● **Problem statement**: When you reach the line that contains "This screenshot has width=558, height=314.", begin copying exactly, and continue through the last line of the data; no pictures belong in the copy.

(Collected data)
◆ ◆ ◆ ◆
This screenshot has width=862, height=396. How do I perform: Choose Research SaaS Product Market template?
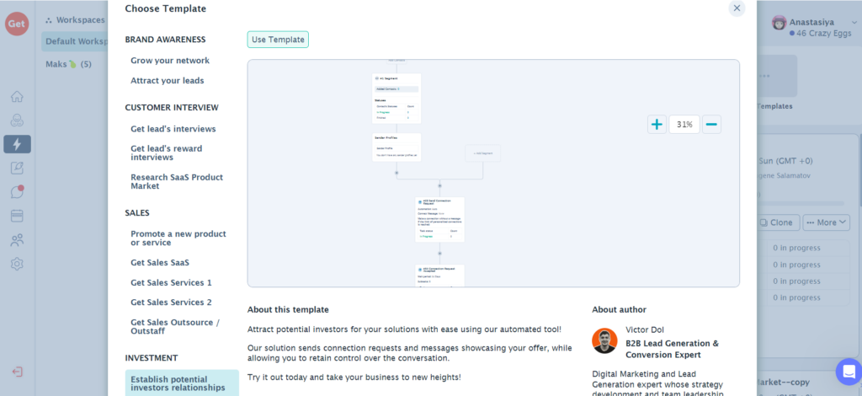[177, 182]
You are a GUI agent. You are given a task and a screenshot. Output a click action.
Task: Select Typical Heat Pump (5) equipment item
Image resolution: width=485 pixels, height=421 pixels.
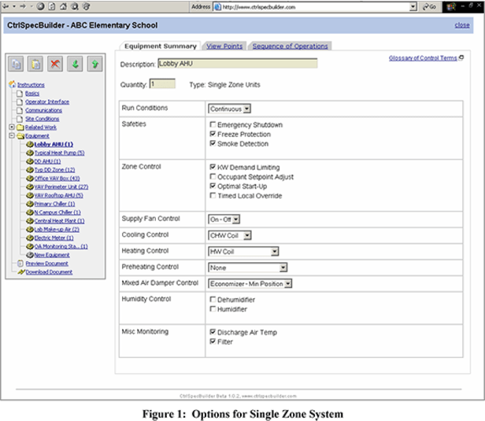pyautogui.click(x=59, y=153)
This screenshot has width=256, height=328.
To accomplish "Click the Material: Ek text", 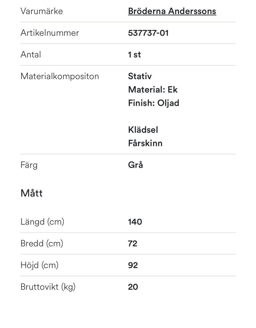I will pyautogui.click(x=153, y=90).
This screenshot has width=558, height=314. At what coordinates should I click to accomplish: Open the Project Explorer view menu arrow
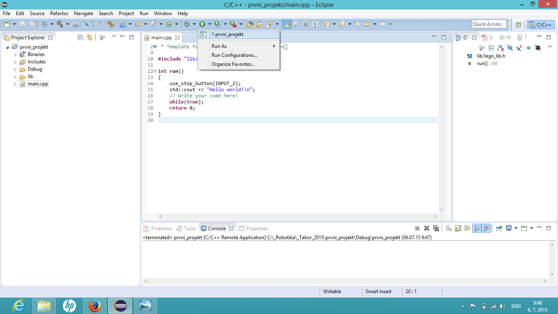(x=114, y=37)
◆ ◆ ◆ ◆
● **Written solution**:
This screenshot has width=558, height=314. At what coordinates should I click to accomplish: Open the Project Explorer view menu arrow
(x=114, y=37)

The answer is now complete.